Singular that I should have then thought of a fairy princess. A few years later, I visited that same isle. By then I had become a naval officer of the Kaiser. I wandered all through its palm groves, remembering how once I had sailed past it, the miserable cabin boy of the Niobe, and had had visions of a fairy. This time I did indeed find a fairy princess there, and promptly lost my heart to her. We became engaged, and a little later she became the guardian angel of the raider in which I sailed the seas. She was a visitor on the isle, and her name was Irma.

But my fairy princess was only a wild fancy as I stood at the rail of the Niobe. The dreamy bit of land with its graceful palms and pretty houses grew small in the distance as the wind bellied out the mainsail and swept us on toward Cape Verde. Finally, I was left gazing at a speck that vanished on the horizon. And still I remained motionless and in my trance, until a howl cracked my ears and a kick nearly split me in two.

"Get along there, you loafer," roared the captain.

But the latter part of the voyage was not so bad as the first. I was getting used to mistreatment, and was rapidly developing into a hardened seaman. The captain remained brutal, and so did most of the men, but there were several who grew kind toward me, among them the boatswain and the helmsman. So I began to experience some of that comradeship of the sea for which a sailor will endure many a hardship.

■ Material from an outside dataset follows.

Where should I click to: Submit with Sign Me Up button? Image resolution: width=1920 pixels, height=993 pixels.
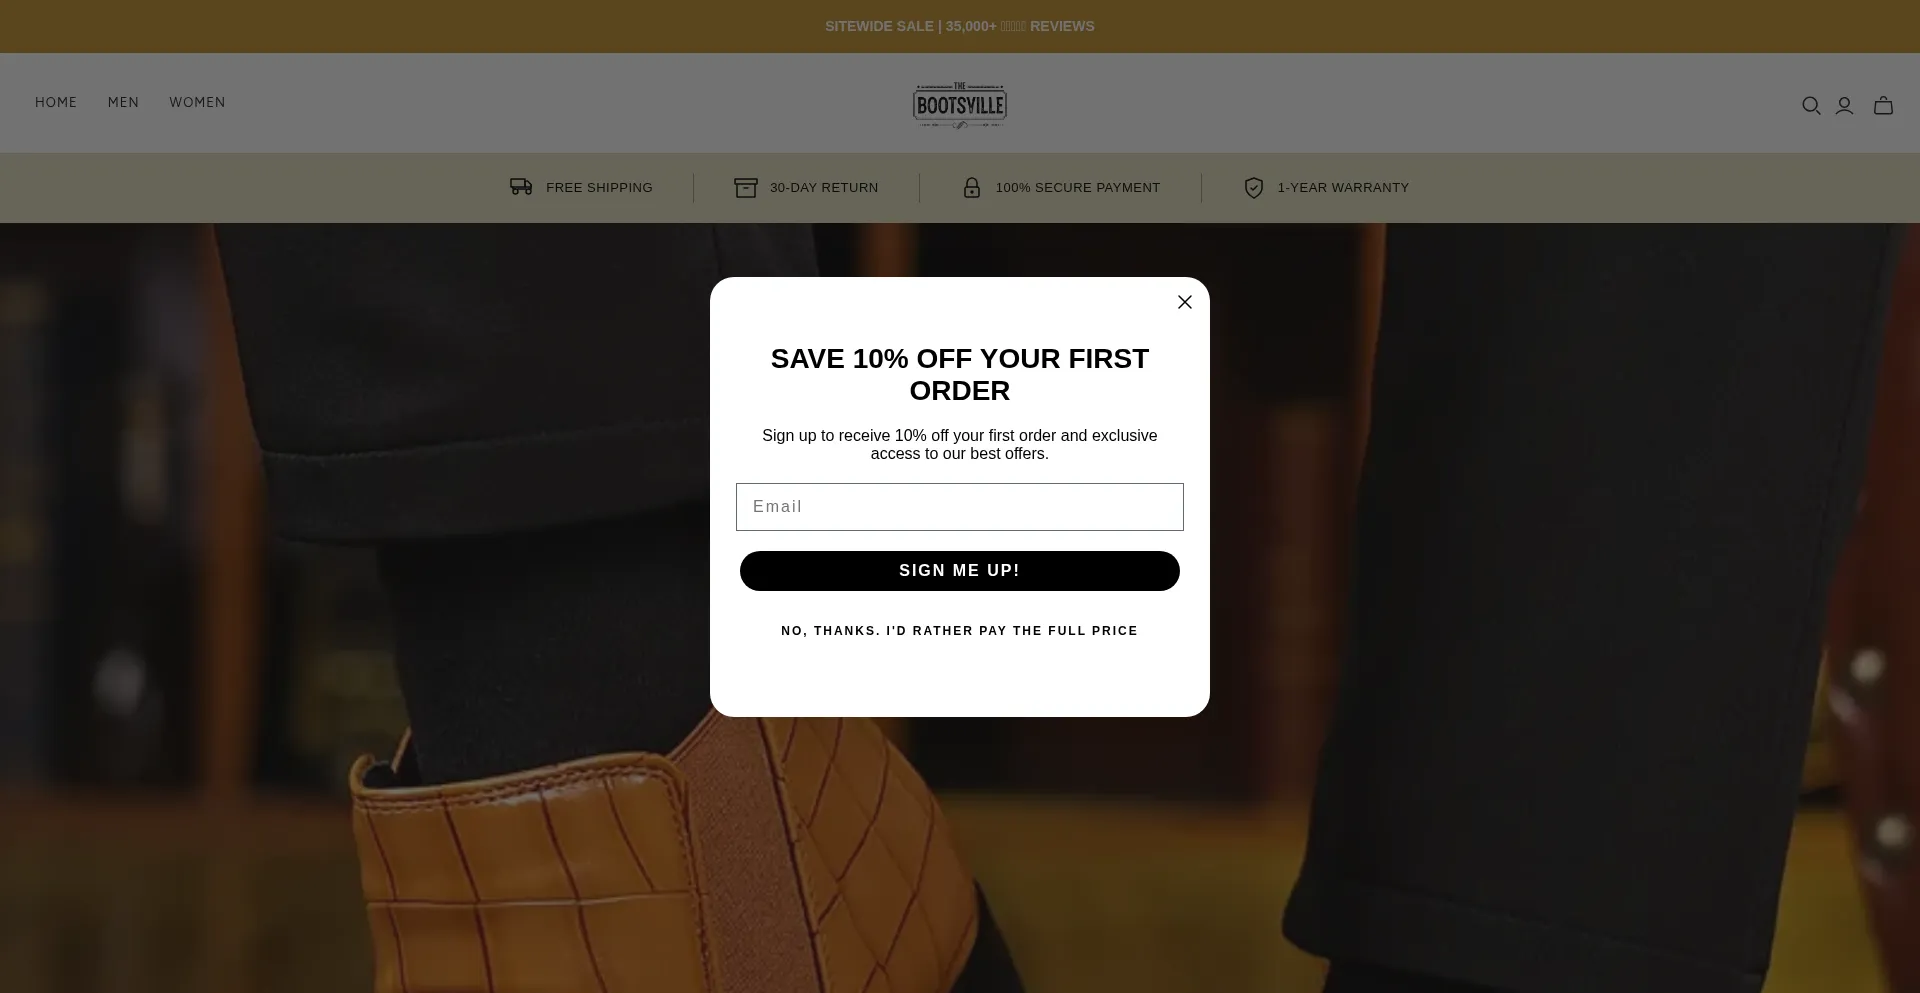coord(960,571)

Finally, after eighty days at sea without touching at a single port, we sailed into the harbour at Fremantle. I had always thought of Australia as a land of kangaroos, of black aborigines with bows and arrows, and of bushrangers. But Fremantle turned out to be as commonplace and bleak a port as you could hope to see. However, I met some sailors off a German ship, and the sound of my native language and association with my countrymen made me happy. They took me to the Hotel Royal. They went there to drink beer and I to share their company. But the proprietor had a daughter, and I transferred my interest to her. She was what you call a bonnie lassie, and she listened to my chatter. After I told her my story, she urged me to desert from my ship. She even talked to her father about me and got him to take me on as a dishwasher. That was all right. Dish-washing had been perhaps the most elegant of all the jobs assigned to me on the Niobe. But I could not abandon old Peter's sea chest. So the German sailors helped me to smuggle it off the ship. The Niobe sailed presently. Luckily, the captain did not ask the police to find me, as he had a right to do. Maybe he considered himself lucky to get rid of me.

IV
SALVATION, KANGAROOS, AND FAKIRS IN AUSTRALIA

About the only amusement I could find in Fremantle was listening to the Salvation Army band. They had a hall where they had preaching and where bums and sailors stood up and told lurid tales of their experiences. Then they all sang songs. It was the songs I liked. I couldn't tell much about the words, but the tunes were lively and the big drum fascinated me. This music was altogether different from the music back home in our churches at Dresden. But what interested me most of all was that this Salvation Army post had a gramophone. I had never seen one before. I had come to Australia expecting to find a wilderness of kangaroos and savages, and here was this marvellous product of civilization.

"By Joe, Felix," I said to myself, "everything in the world is different from what you thought."

I couldn't shake off the notion that this gramophone was a hoax. I thought somebody hidden must be talking into that horn. I could not get near enough to investigate. The place was always crowded, and only those who "got religion" were allowed up front. So I persuaded a friend of mine from a German boat to keep me company, and we went up at a big meeting and offered ourselves for salvation. We gave testimony of our past sins and told what bad sailor lads we had been, and then we signed a pledge never to touch strong drink.